-- BEGIN --
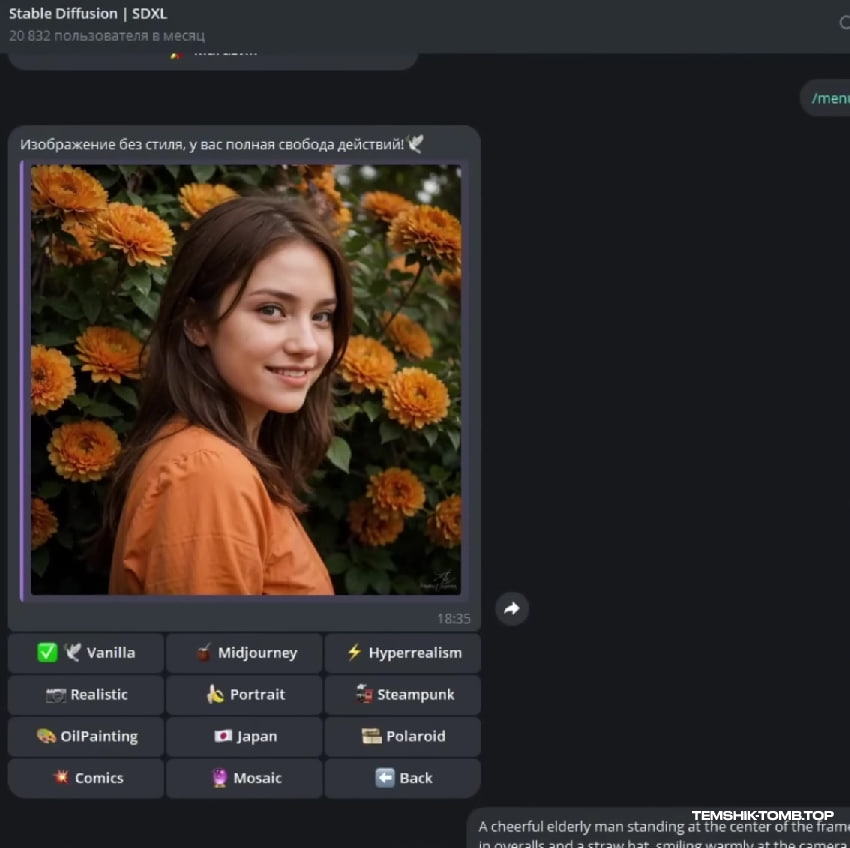Open the generated woman portrait image
Viewport: 850px width, 848px height.
pos(246,380)
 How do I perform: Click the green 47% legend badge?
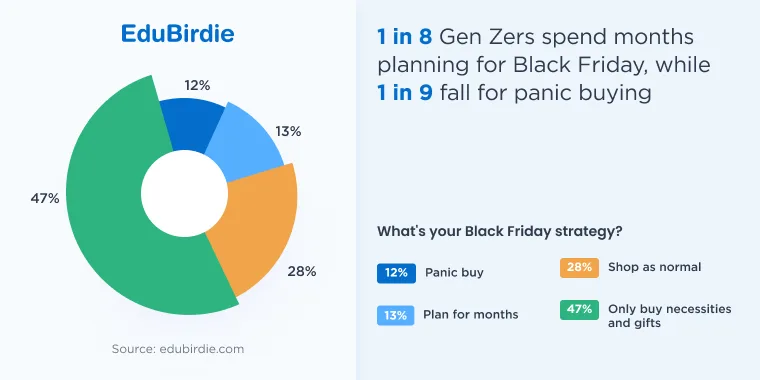pos(579,310)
-- END --
* _GOAL OF THE EXERCISE_: Tally the lines of the items above that contain the word "legend", and reply with that number alone.

* _FULL SOLUTION_: 1